**Dokument**
☆ ☆ ☆ ☆

BSG, Beschluss vom 02.11.2017 - Aktenzeichen B 14 AS 242/17 B

DRsp Nr. 2018/606

Parallelentscheidung zu BSG - B 14 AS 241/17 B - v. 02.11.2017

Die Beschwerden der Kläger gegen die Nichtzulassung der Revision im Urteil des Landessozialgerichts Mecklenburg-Vorpommern vom 11. April 2017 - L 10 AS 566/14 - werden als unzulässig verworfen.

Die Anträge der Kläger, ihnen für das Verfahren der Nichtzulassungsbeschwerde vor dem Bundessozialgericht Prozesskostenhilfe unter Beiordnung von Rechtsanwältin M zu bewilligen, werden abgelehnt.

Kosten sind nicht zu erstatten.

Normenkette:

SGG § 160 Abs. 2 Nr. 1 ;

Gründe:

Die Beschwerden gegen die Nichtzulassung der Revision in der angefochtenen Entscheidung sind als unzulässig zu verwerfen (§ 160a Abs 4 Satz 1 iVm § 169 SGG ), weil die zu ihrer Begründung angeführten Zulassungsgründe der grundsätzlichen Bedeutung der Rechtssache (§ 160 Abs 2 Nr 1 SGG ) und der Divergenz der Entscheidung des LSG von der Rechtsprechung des BSG , des Gemeinsamen Senats der obersten Gerichtshöfe des Bundes (GmSOGB) oder des BVerfG (§ 160 Abs 2 Nr 2 SGG ) nicht gemäß § 160a Abs 2 Satz 3 SGG schlüssig dargelegt sind.

Grundsätzliche Bedeutung hat eine Rechtssache nur, wenn sie eine Rechtsfrage aufwirft, die - über den Einzelfall hinaus - aus Gründen der Rechtseinheit oder der Fortbildung des Rechts einer Klärung durch das Revisionsgericht bedürftig und fähig ist. Nach den aus § 160a Abs 2 Satz 3 SGG sich ergebenden Anforderungen muss ein Beschwerdeführer dazu anhand des anwendbaren Rechts sowie unter Berücksichtigung der höchstrichterlichen Rechtsprechung aufzeigen, welche Frage sich stellt, dass diese Rechtsfrage noch nicht geklärt ist, weshalb deren Klärung aus Gründen der Rechtseinheit oder der Fortbildung des Rechts erforderlich ist und dass das angestrebte Revisionsverfahren eine Klärung dieser Rechtsfragen erwarten lässt (vgl Krasney/Udsching, Handbuch des sozialgerichtlichen Verfahrens, 7. Aufl 2016, IX, RdNr 56 ff).

☆ ☆ ☆ ☆

**Übungsaufgaben**
1. Welches Gericht hat nach dem Beschluss das Urteil gefällt, gegen das sich die Beschwerden der Kläger richten, und von welchem Tag ist es?
2. Schreib den Beschluss von „Parallelentscheidung zu BSG“ bis hinunter zu „nicht zu erstatten.“ ab. Setze dabei überall „Klägerinnen“ an die Stelle von „Kläger“.
3. Welche verschiedenen Vorschriften des SGG werden im Beschluss unter der Überschrift „Gründe:“ angeführt?

(Zeigedatensätze für Screenshots und Seiten)
☆ ☆ ☆ ☆

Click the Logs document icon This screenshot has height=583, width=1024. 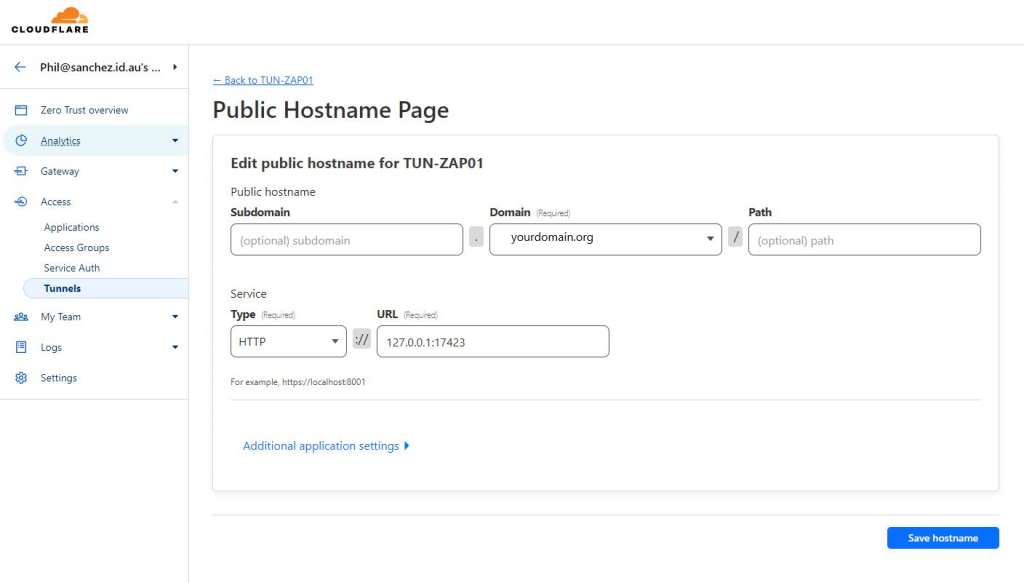coord(21,347)
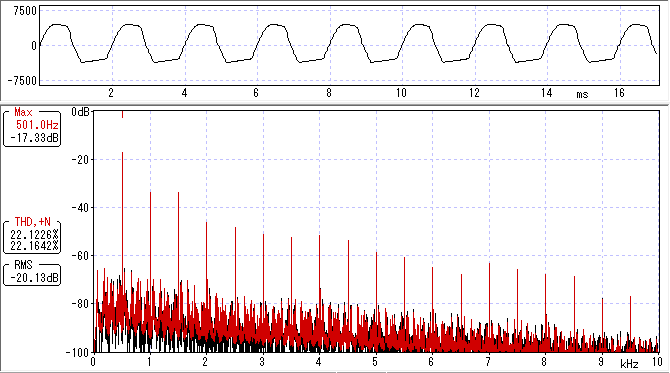Click the Max 501.0Hz readout box
The image size is (670, 373).
pyautogui.click(x=32, y=127)
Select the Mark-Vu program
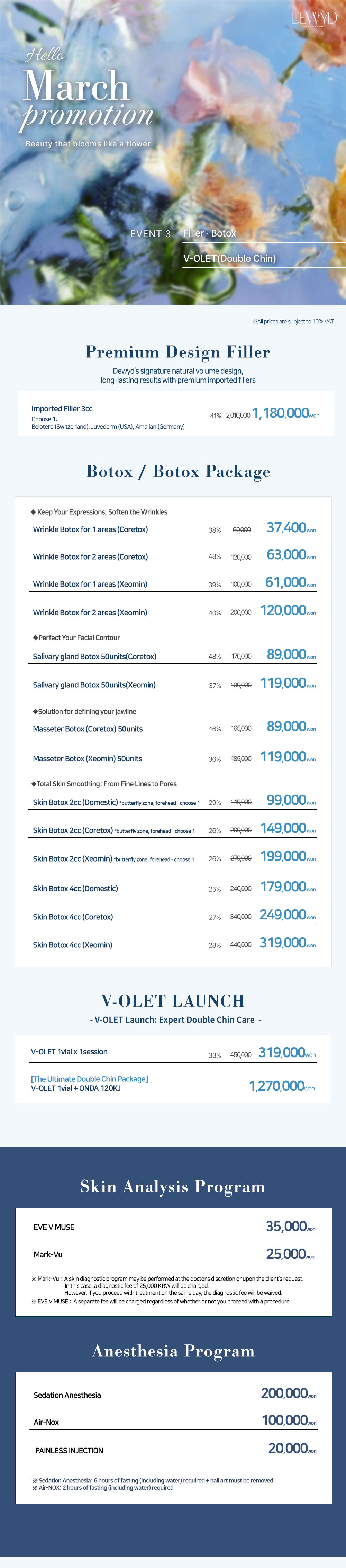 [48, 1255]
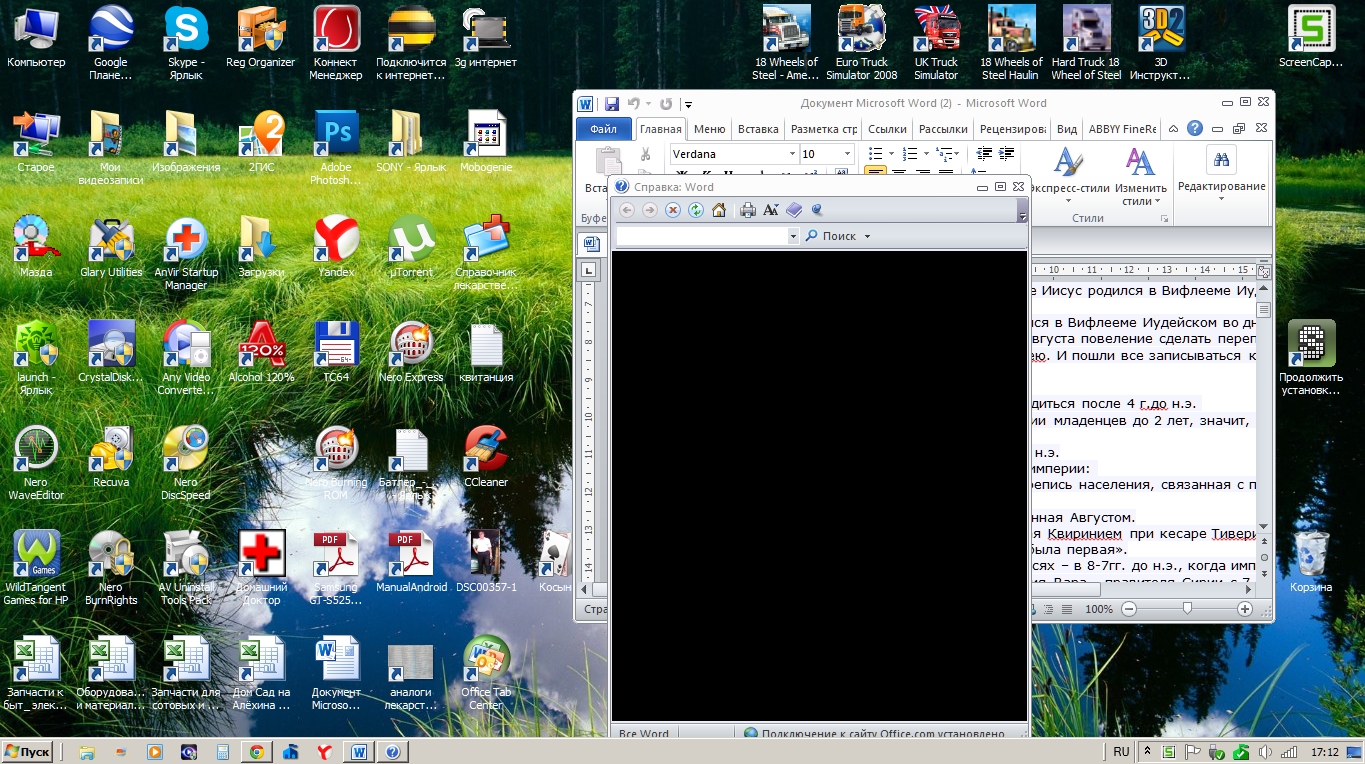Image resolution: width=1365 pixels, height=764 pixels.
Task: Expand the font size dropdown showing 10
Action: click(x=848, y=154)
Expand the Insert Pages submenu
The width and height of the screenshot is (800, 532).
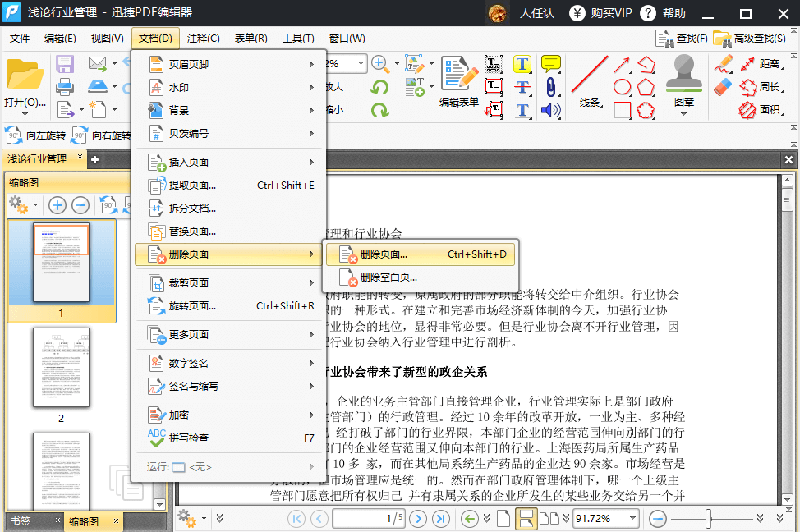(230, 162)
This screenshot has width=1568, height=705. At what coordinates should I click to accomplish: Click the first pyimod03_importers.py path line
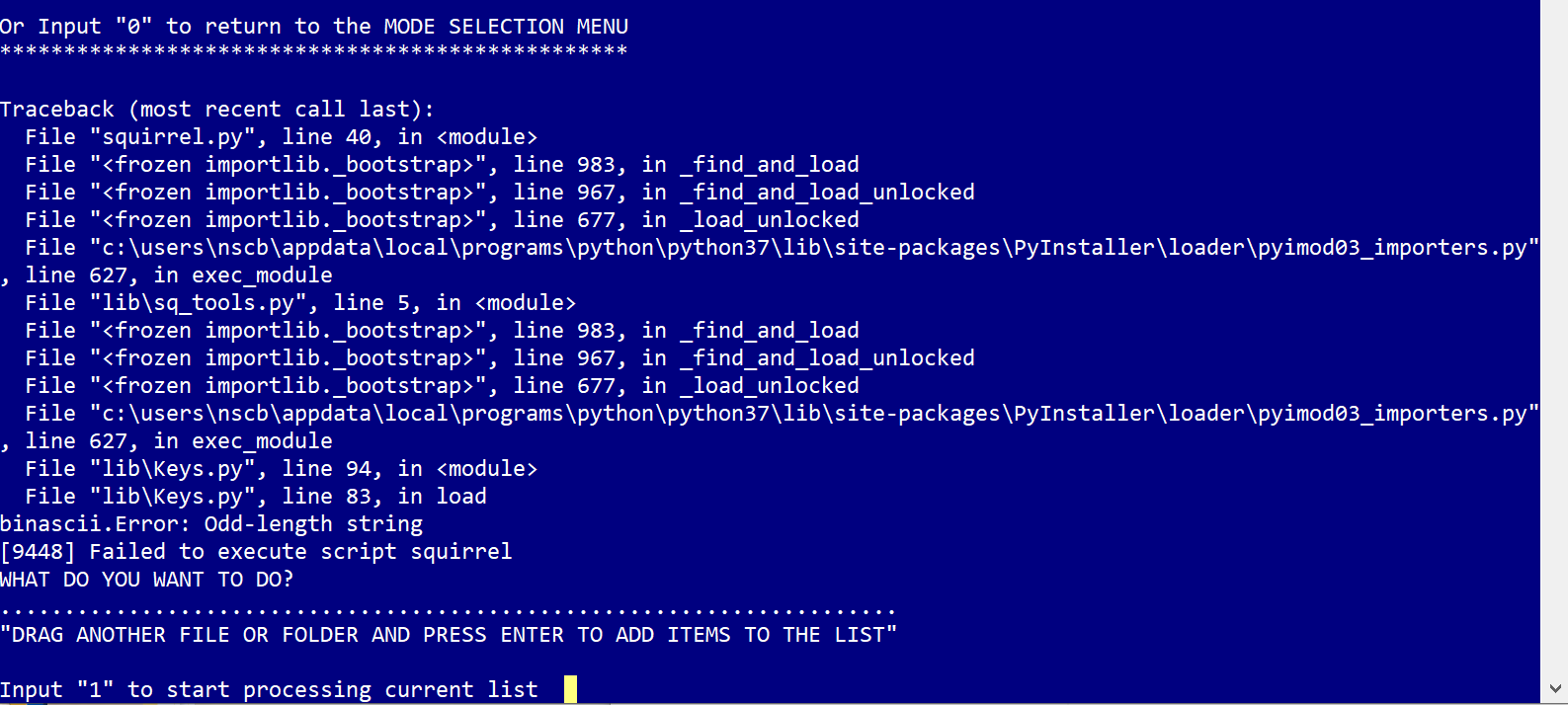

☆ ☆ ☆ ☆

**Die Lösungen**
1. Das Landessozialgericht Mecklenburg-Vorpommern, mit Urteil vom 11. April 2017.

2.
Parallelentscheidung zu BSG - B 14 AS 241/17 B - v. 02.11.2017

Die Beschwerden der Klägerinnen gegen die Nichtzulassung der Revision im Urteil des Landessozialgerichts Mecklenburg-Vorpommern vom 11. April 2017 - L 10 AS 566/14 - werden als unzulässig verworfen.

Die Anträge der Klägerinnen, ihnen für das Verfahren der Nichtzulassungsbeschwerde vor dem Bundessozialgericht Prozesskostenhilfe unter Beiordnung von Rechtsanwältin M zu bewilligen, werden abgelehnt.

Kosten sind nicht zu erstatten.

3. § 160a Abs 4 Satz 1 SGG, § 169 SGG, § 160 Abs 2 Nr 1 SGG, § 160 Abs 2 Nr 2 SGG, § 160a Abs 2 Satz 3 SGG